When I came to America from troubled Armenia in 1925," recalls the famed photographer Yousuf Karsh, 67, "I expected all my relatives to be enormously wealthy. I hoped to fulfill my boyhood dream of becoming a doctor."

Instead, Karsh found himself packed off to live with his Uncle Nakash, a photographer living in Sherbrooke, Quebec. There, with a small Kodak, Karsh began snapping pictures as Christmas gifts for schoolmates. Unbeknownst to him, one was entered in a photography contest—and Karsh won first prize, $50 in gold.

That steered him away from medicine as a career, and soon after Karsh was apprenticed to John H. Garo, an Armenian photographer in Boston. Eventually, of course, Karsh became one of the great portrait photographers of the age. Winston Churchill, Nikita Khrushchev and hundreds of other historic figures have been captured by his sensitive, probing lens.

Yet for all his fame in his own profession, Karsh never lost his boyhood reverence for medicine and its practitioners. It was with special pleasure, then, that Karsh recently unveiled a collection at the Boston Medical Library of 18 portfolio-size portraits of famous physicians and scientists, entitled "Healers of Our Age."

"This particular exhibition has greater meaning to me than any others, since I transferred my desire to become a doctor to photographing doctors and thus preserving their work," says Karsh.
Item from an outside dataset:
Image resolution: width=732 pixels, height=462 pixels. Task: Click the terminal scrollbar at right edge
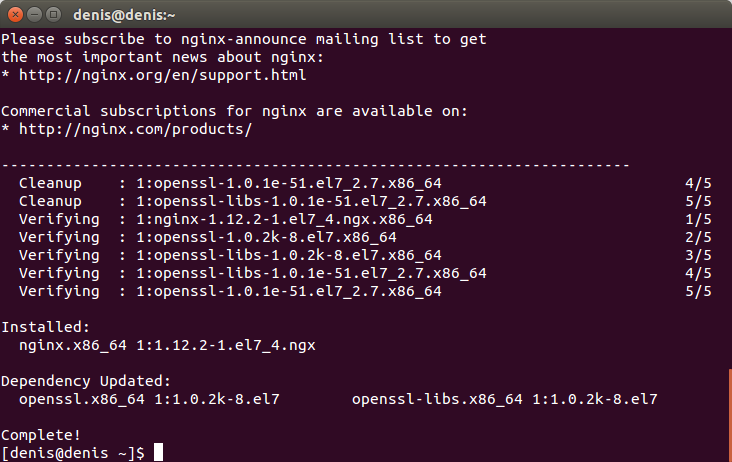pos(730,415)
He acknowledges the inspiration for the show was his wife, Estrellita, a medical writer and historian, to whom he has been married for 13 years. They live in Ottawa. The massive portraits of such figures as Albert Einstein, medical popularizer Dr. Walter Alvarez and Swiss psychiatrist Carl Jung were a gift to the library. Karsh stipulated that limited editions of the photographs be given to anyone donating $500 or more to the medical library.
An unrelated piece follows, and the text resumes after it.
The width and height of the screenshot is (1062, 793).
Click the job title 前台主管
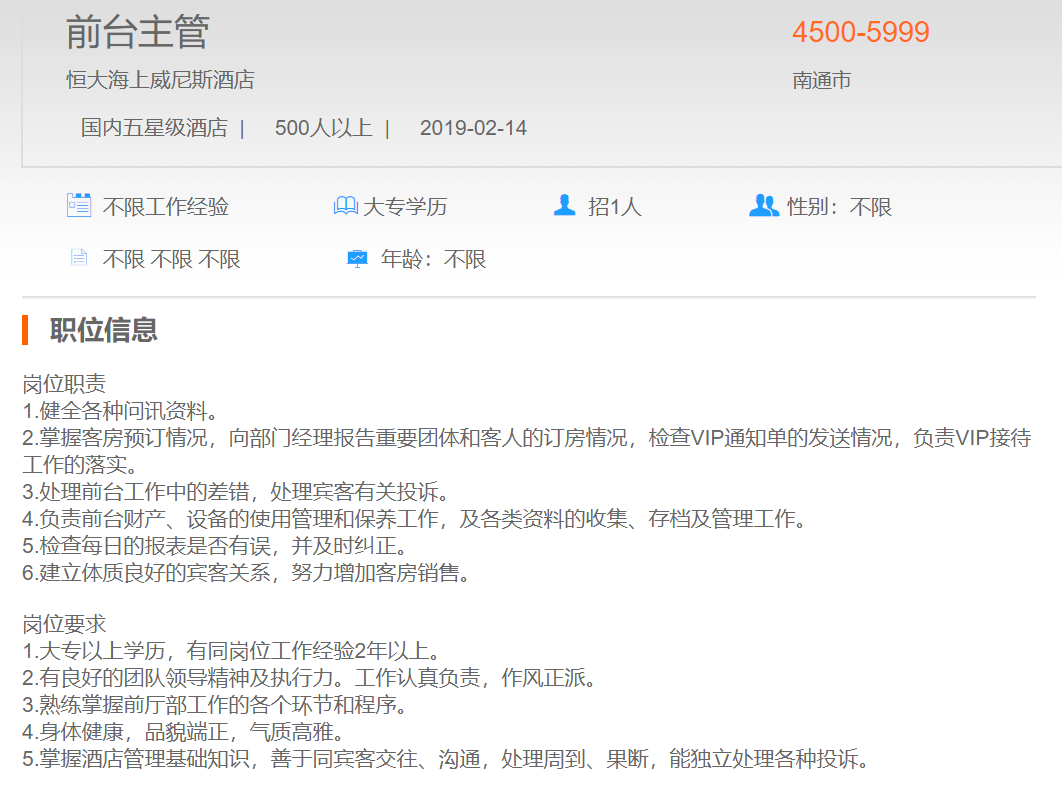138,32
The exhibition, which will also be shown later at Johns Hopkins, focuses with unusual intensity and affection on Karsh's medical heroes. What impressed him was the simplicity and humility of the doctors and scientists he has photographed. "Arrogance is never part of the great physician," he observes. "One is likely to find vanity. But that is necessary. Vanity is self-enoblement striving for perfection. It makes a person want to do things his way: but correctly."